El corazón de Sofía se había expandido como el universo durante los tres últimos años. El abuelo O'Dwyer siempre decía que el propósito de la vida era engendrar más y más amor. Sofía pensaba que Dermot debía de estar muy orgulloso de ella, porque en su corazón no había ya espacio para más amor. Cada día que pasaba quería más a su hija, la quería más a medida que crecía y desarrollaba su fuerte personalidad. Pasaba horas dibujando con ella, leyéndole cuentos, llevándosela con ella a caminar al campo o sentándola encima de Hedgehog, su pequeño poni, y llevándolo de las riendas de un extremo a otro del camino que llevaba a los bosques. Honor era curiosa y valiente. Se llevaba a su amigo Hoo, el pañuelo de seda azul que le había regalado su padre, a todas partes, y Hoo hacía que se sintiera segura. Si Hoo se perdía, había que registrar la casa de arriba abajo hasta que aparecía, normalmente detrás de algún sofá o debajo de un cojín, y se lo devolvían a su ansiosa amiguita, que no podía dormir sin él.

– ¡Honor! -gritó Hazel con todas sus fuerzas, que a su edad no eran muchas. Había llegado para el cumpleaños de Honor con la intención de quedarse un mes, pero había terminado quedándose después de que David y Sofía le suplicaran que cuidara de la niña a jornada completa. Ella se lo había tomado como un cumplido y había aceptado su oferta, ya que se había encariñado muchísimo con la niña y con sus padres en el escaso tiempo que llevaba con ellos.

Más tarde celebró su decisión al conocer al pícaro Freddie Rattray, el viudo que cuidaba de la granja de sementales con la ayuda de su hija Jaynie. Sofía le llamaba Rattie, pero Hazel no conseguía comportarse de manera tan informal a pesar de que todos parecían llamarle Rattie. Para Hazel él era Freddie, pero sólo después de que él le hubiera pedido encarecidamente que no le llamara señor Rattray.

– Me hace sentir viejo -le había dicho-. Freddie hace que al menos me sienta a mitad de camino. No quiero ver la otra parte de la montaña durante muchos años.

Hazel se había echado a reír con timidez, pasándose la mano húmeda por el pelo cano y brillante que llevaba recogido en un precioso moño bajo.
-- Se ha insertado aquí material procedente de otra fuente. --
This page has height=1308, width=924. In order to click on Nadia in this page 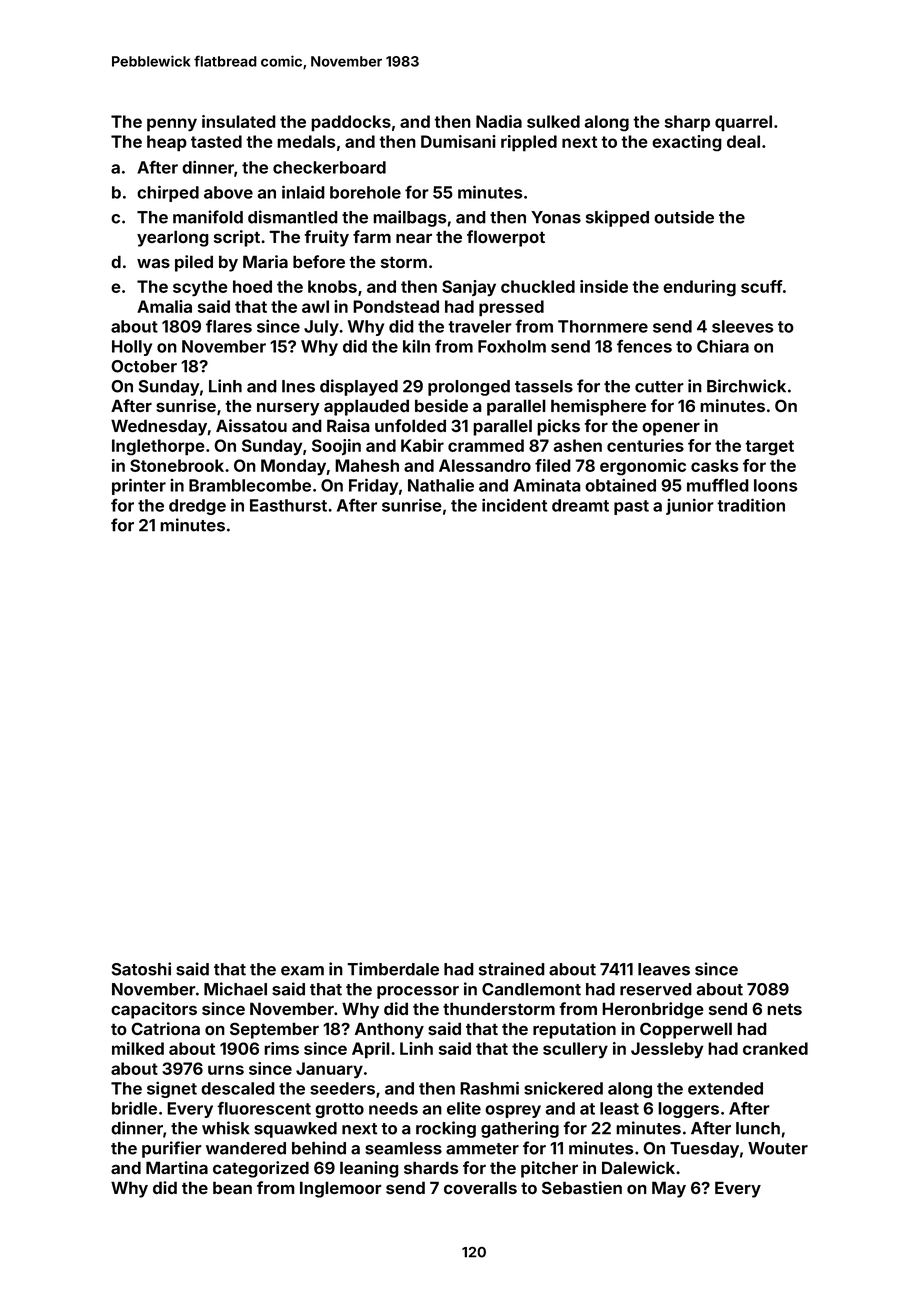, I will do `click(499, 121)`.
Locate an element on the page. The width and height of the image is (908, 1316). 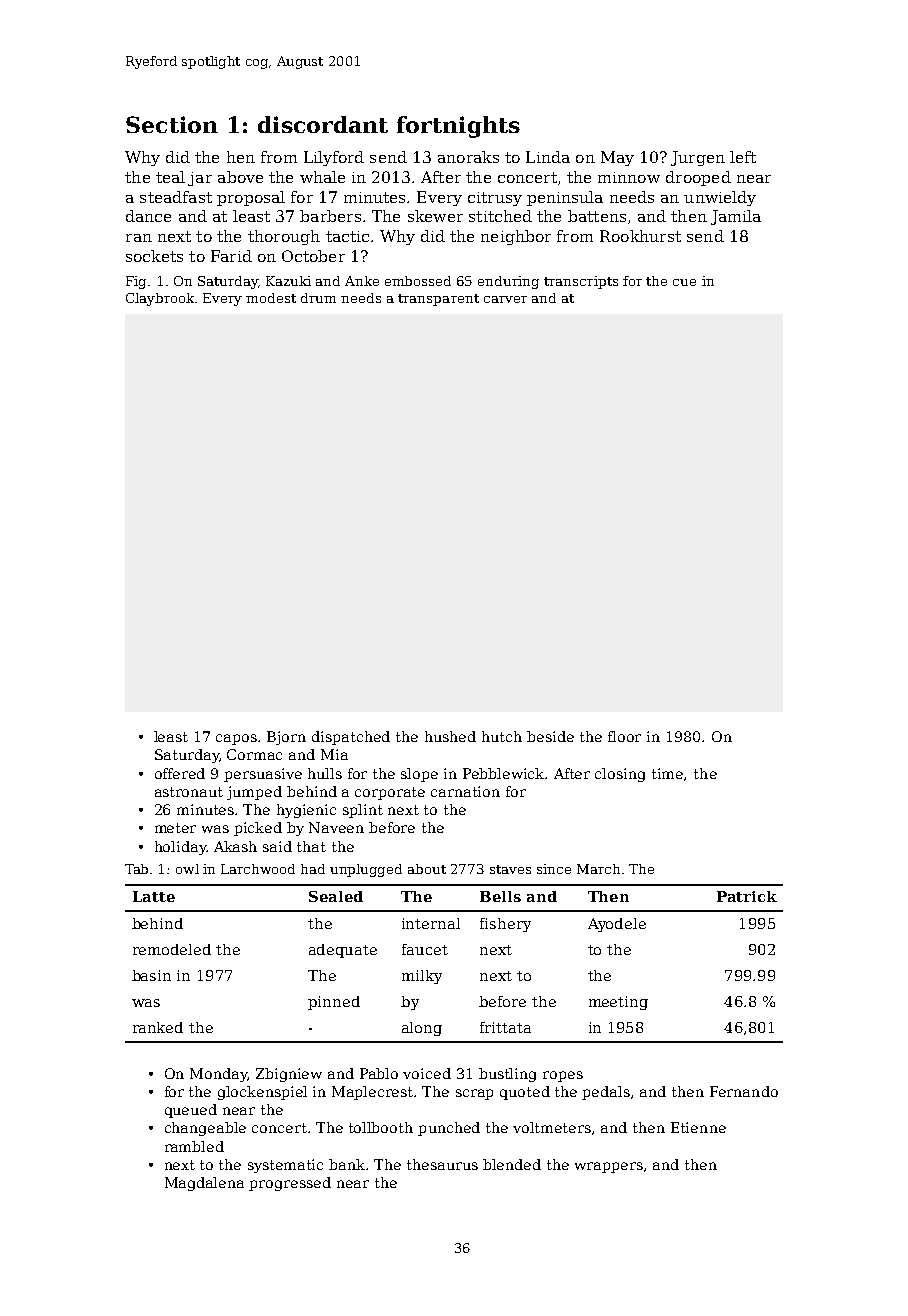
drooped is located at coordinates (698, 178).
Daba la sensación de que llevaba a Honor a ver los caballos con demasiada frecuencia, y a menudo acompañaba a Freddie cuando él llevaba a la niña a dar una vuelta a lomos de Hedgehog. Sofía, normalmente rápida a la hora de detectar un cariño como aquél, estaba demasiado ocupada vigilando a su hija para darse cuenta de las miradas tiernas y las risas coquetas que resonaban desde los establos.

– ¡Honor, es la hora del té! -gritó Hazel, entrando en la diminuta habitación y encontrando a las dos niñas correteando en círculos como si imaginaran su propio tiovivo. Cogió a Honor en el momento justo en que ésta pasaba galopando a su lado y la ayudó a quitarse el disfraz de león. Honor había pedido claramente llevar un «bonito vestido» para la fiesta. Sofía se había echado a reír ante su precoz sentido de la etiqueta.

– Venga, vamos a ver qué ha preparado mamá para el té -dijo.

– ¡Galletas de chocolate! -chilló Honor con los ojos abiertos de contento.

– ¡Galletas de chocolate! -repitió Molly, siguiéndola.